■ What is being asked ■
Set down, word for word, the line with "The width and" and the lines after it through the final line of the data below, without pictures.

■ Given records ■
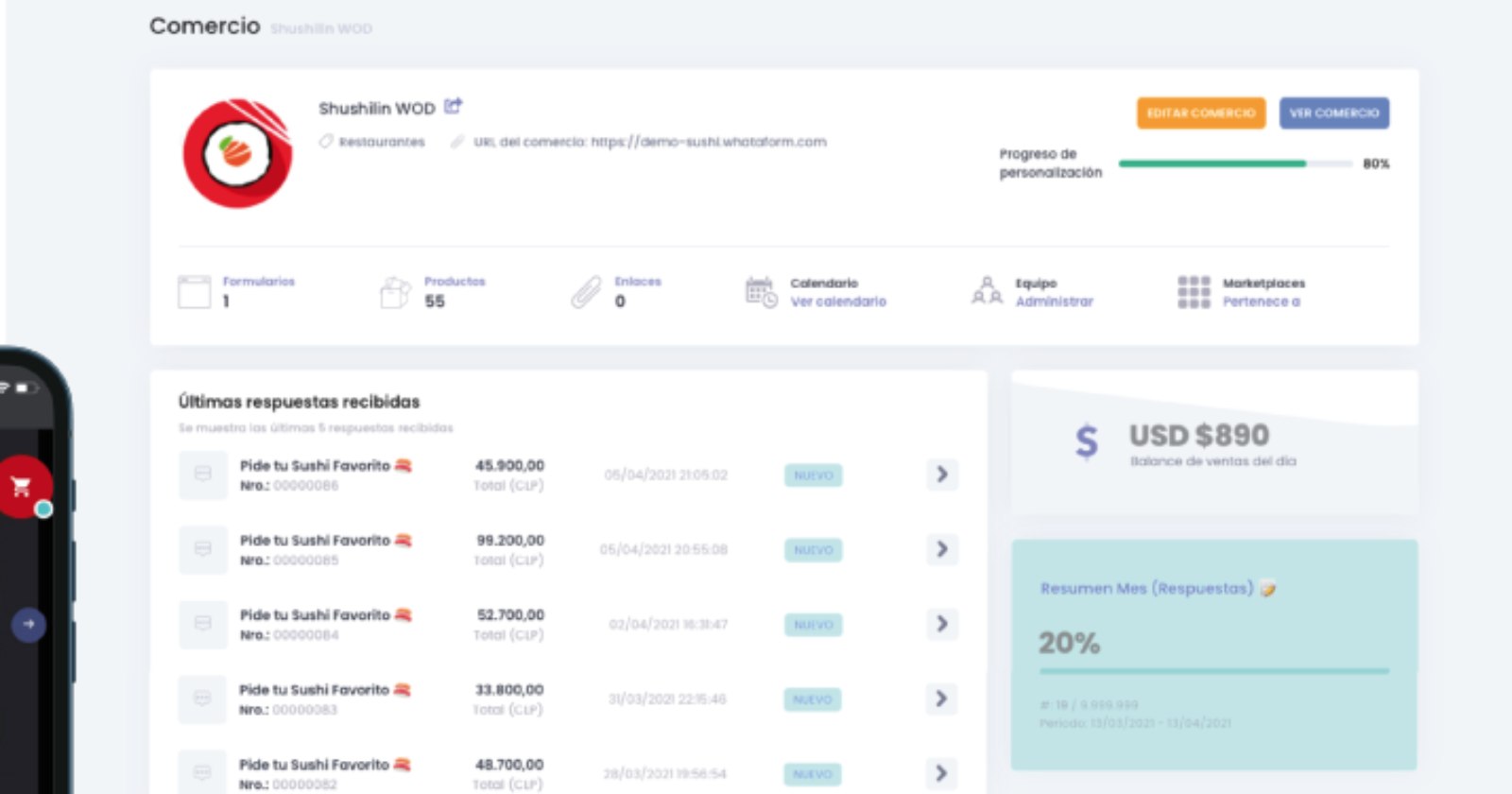The height and width of the screenshot is (794, 1512).
Task: Open the Administrar team link
Action: coord(1054,302)
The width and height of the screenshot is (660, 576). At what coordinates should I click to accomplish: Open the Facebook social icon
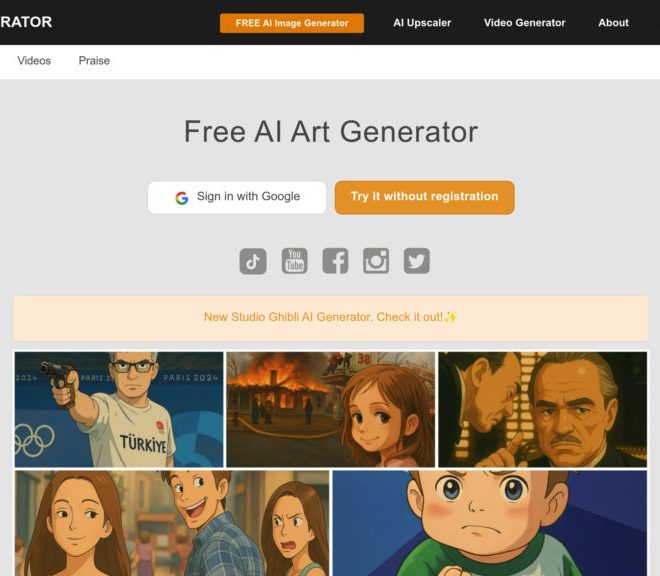coord(335,261)
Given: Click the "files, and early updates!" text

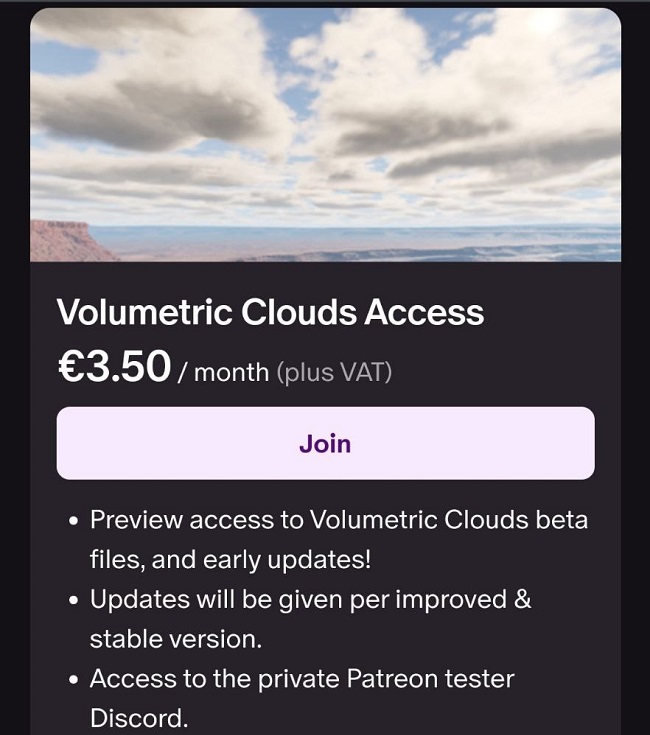Looking at the screenshot, I should 230,559.
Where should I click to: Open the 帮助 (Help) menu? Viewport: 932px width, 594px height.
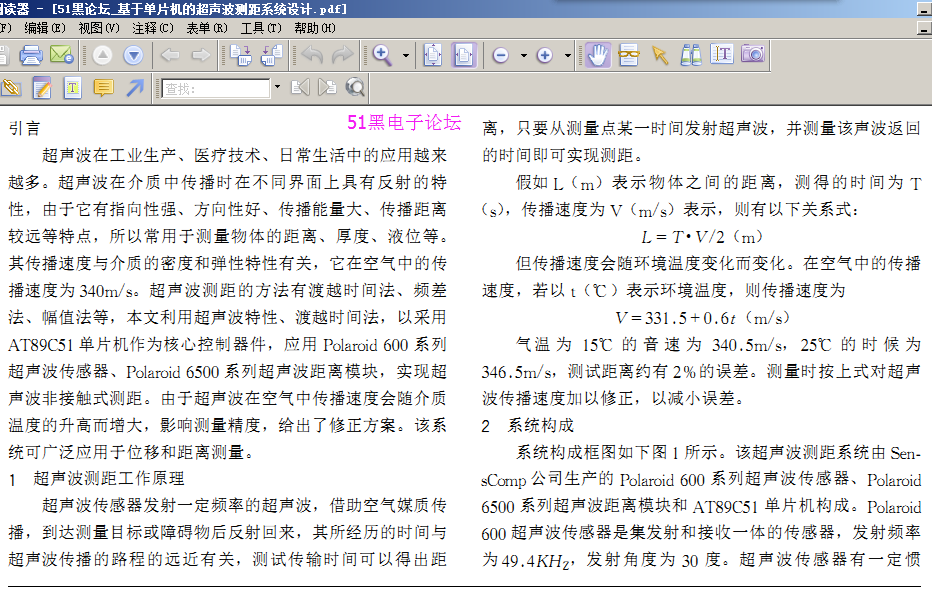coord(314,28)
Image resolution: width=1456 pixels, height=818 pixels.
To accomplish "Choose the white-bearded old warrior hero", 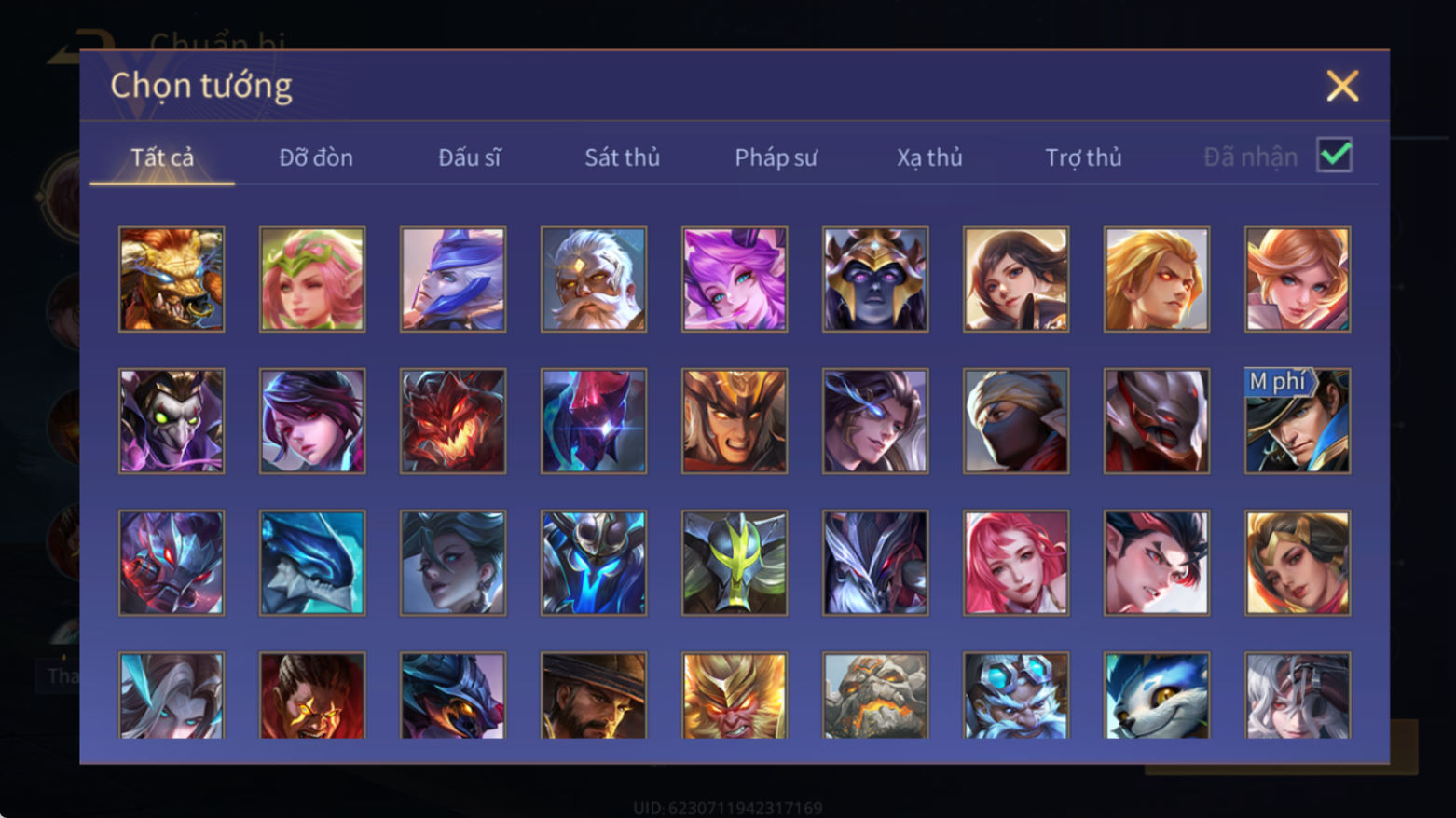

■ Finished task ■
The width and height of the screenshot is (660, 576). At what coordinates should I click to accomplish: Open the Facebook social icon
coord(335,261)
Given: Click the "files, and early updates!" text

Looking at the screenshot, I should 230,559.
Where should I click to: Open the 帮助 (Help) menu? Viewport: 932px width, 594px height.
coord(314,28)
Image resolution: width=1456 pixels, height=818 pixels.
To accomplish "Choose the white-bearded old warrior hero", 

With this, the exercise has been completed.